• [Requirement A] Can you quote the passage on managed workplace delivery, starting with the part that opens with the words containing "For EUC, digital" and ending with the part that closes with "to business outcomes."?
• [Requirement B] Can you continue the passage on managed workplace delivery from the point where it stops?

• [Selected passage]
To enable this, organizations need:

  1. A trusted experience data foundation: High-fidelity telemetry and clean baselines for AI to reason over.
  2. A workflow layer that takes action: Orchestration, APIs, automation platforms, and cross-tool integrations.
  3. Governance and safety mechanisms: Policy-driven, auditable, and observable actions with appropriate oversight.

The Service Model Shift: From Labor to Leverage

AI is changing the economics of managed workplace delivery. Previously, value was tied to labor; in the XLA era, outcomes mattered more, but labor remained central. In the agentic era, value comes from leverage—delivering better outcomes without scaling headcount in lockstep with device numbers, app complexity, or ticket volume. This requires investment in data and automation, shared objectives, and mature mapping of business outcomes to digital experience. The move from XLA to SLO provides a clearer contract for what matters and a way to prioritize work rationally.

What Modern EUC and DEX Leaders Should Do Next

For EUC, digital workplace, or DEX leaders, here are the recommended actions:

  1. Choose experience SLOs: Identify key workflows and user groups, define measurable objectives that link to business outcomes.
  2. Strengthen data credibility: Build trust in telemetry sources, baselines, and explanations for variance.
  3. Design for orchestration: Prepare for cross-tool, automated operations with clean interfaces and safe automation.

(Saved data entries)
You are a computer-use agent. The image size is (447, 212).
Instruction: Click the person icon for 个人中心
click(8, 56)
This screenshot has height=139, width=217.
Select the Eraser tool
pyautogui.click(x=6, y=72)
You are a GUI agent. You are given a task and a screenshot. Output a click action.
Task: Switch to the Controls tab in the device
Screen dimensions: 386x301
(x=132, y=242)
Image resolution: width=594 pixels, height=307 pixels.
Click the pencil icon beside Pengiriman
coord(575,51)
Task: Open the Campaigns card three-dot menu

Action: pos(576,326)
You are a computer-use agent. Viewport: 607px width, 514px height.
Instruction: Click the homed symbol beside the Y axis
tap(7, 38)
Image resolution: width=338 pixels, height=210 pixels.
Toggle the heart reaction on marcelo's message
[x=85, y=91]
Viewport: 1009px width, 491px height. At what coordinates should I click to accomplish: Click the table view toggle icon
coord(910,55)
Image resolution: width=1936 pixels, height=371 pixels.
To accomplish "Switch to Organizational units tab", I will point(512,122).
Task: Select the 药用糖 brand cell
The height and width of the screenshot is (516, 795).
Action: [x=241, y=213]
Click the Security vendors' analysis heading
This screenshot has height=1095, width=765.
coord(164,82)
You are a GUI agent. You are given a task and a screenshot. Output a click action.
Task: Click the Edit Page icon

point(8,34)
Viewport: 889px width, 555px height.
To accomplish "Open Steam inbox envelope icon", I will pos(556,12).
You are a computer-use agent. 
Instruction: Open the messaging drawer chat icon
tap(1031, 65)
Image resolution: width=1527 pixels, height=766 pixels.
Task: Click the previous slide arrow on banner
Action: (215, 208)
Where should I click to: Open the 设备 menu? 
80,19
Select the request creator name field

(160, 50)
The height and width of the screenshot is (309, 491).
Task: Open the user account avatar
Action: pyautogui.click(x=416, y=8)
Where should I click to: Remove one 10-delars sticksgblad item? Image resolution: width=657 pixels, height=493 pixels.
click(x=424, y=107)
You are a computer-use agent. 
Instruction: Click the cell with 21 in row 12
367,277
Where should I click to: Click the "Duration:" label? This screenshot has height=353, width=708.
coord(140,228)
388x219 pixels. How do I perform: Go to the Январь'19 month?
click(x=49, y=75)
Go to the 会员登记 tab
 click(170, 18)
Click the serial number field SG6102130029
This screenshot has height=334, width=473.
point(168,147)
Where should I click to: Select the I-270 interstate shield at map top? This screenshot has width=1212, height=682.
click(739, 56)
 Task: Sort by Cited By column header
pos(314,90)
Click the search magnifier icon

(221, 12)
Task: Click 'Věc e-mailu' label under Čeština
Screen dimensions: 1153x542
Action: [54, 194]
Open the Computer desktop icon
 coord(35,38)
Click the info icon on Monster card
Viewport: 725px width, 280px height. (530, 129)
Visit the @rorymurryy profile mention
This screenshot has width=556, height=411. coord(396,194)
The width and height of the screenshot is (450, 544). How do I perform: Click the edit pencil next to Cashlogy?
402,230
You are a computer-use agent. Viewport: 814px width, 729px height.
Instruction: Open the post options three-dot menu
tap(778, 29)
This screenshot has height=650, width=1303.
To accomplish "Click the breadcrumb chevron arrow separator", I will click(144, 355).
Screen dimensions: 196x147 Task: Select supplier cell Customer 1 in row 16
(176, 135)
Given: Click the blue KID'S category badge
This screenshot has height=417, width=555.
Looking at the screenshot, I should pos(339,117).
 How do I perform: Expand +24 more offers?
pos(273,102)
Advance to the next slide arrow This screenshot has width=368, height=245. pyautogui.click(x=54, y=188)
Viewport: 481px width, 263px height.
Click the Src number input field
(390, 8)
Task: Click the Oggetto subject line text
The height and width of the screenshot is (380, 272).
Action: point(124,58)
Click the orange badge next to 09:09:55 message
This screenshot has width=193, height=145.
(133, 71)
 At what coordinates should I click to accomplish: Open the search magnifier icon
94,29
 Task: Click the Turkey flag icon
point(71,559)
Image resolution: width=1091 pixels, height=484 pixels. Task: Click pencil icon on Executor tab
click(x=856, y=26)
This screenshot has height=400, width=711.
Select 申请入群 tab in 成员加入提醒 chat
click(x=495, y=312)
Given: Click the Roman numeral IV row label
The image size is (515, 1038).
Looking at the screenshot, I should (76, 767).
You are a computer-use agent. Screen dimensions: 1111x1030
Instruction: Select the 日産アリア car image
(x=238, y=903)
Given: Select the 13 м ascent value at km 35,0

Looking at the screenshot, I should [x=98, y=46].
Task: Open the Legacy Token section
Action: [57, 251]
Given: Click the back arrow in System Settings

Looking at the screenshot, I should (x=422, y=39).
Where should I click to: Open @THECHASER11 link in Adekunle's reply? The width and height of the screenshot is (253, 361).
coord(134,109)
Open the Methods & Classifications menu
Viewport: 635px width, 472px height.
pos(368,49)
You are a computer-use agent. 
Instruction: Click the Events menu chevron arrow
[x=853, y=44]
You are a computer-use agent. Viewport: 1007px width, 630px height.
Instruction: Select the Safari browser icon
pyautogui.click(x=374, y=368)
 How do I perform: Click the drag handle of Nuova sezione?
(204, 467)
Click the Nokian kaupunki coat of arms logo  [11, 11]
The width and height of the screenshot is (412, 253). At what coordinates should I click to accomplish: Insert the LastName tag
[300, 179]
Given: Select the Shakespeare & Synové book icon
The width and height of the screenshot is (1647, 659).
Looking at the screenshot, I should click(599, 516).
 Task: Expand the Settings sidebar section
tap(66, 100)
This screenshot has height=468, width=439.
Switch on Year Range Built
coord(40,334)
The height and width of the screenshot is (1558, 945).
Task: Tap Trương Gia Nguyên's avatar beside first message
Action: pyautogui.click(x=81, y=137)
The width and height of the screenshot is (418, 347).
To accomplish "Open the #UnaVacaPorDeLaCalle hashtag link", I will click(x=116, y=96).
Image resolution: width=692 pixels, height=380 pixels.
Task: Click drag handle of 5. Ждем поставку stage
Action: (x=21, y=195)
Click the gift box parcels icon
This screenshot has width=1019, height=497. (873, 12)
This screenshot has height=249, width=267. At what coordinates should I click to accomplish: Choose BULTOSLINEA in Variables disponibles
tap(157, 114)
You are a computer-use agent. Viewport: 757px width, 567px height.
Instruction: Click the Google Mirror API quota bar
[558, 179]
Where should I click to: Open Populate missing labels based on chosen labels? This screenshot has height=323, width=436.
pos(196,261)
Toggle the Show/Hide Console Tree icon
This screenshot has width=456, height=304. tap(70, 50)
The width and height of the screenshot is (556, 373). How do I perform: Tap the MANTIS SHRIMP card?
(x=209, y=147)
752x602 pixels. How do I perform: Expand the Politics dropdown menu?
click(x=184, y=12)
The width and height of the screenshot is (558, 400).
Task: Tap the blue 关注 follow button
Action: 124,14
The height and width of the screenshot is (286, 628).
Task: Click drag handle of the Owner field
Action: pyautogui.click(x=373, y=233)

• [Your response A]
For EUC, digital workplace, or DEX leaders, here are the recommended actions:

  1. Choose experience SLOs: Identify key workflows and user groups, define measurable objectives that link to business outcomes.

• [Your response B]
  4. Build governance for agentic work: Decide what can be automated end-to-end, what needs human review, and what must be blocked, ensuring auditability and feedback.
  5. Invest in change detection: Early detection and containment of regressions prevents ticket storms.
  6. Treat your service model as a partnership for outcomes: Align objectives and mechanisms with service providers, focusing on reliability and improvement over time.

The digital workplace now behaves like a dynamic, interconnected software system, and operational discipline must evolve accordingly.

Closing: A Transformation Worth Getting Right

As highlighted in Gartner’s Digital Workplace Summit agenda, generative and agentic AI are moving from pilots to broad adoption. Success will require better governance, data quality, and AI skills. The digital workplace is where these changes become real; when AI can both diagnose and remediate issues safely, DEX shifts from reporting to engineering advantage.

The winning organizations will build strong data foundations, adopt reliability-focused operations, and create safe, autonomous workflows that minimize friction and drive better business outcomes.

Ready to Explore DEX Engineering?

Connect with us at Gartner Digital Workplace Summit in San Diego (March 24-25) and London (April 27-28). Use priority code PCC26EDC to save $400 on registration.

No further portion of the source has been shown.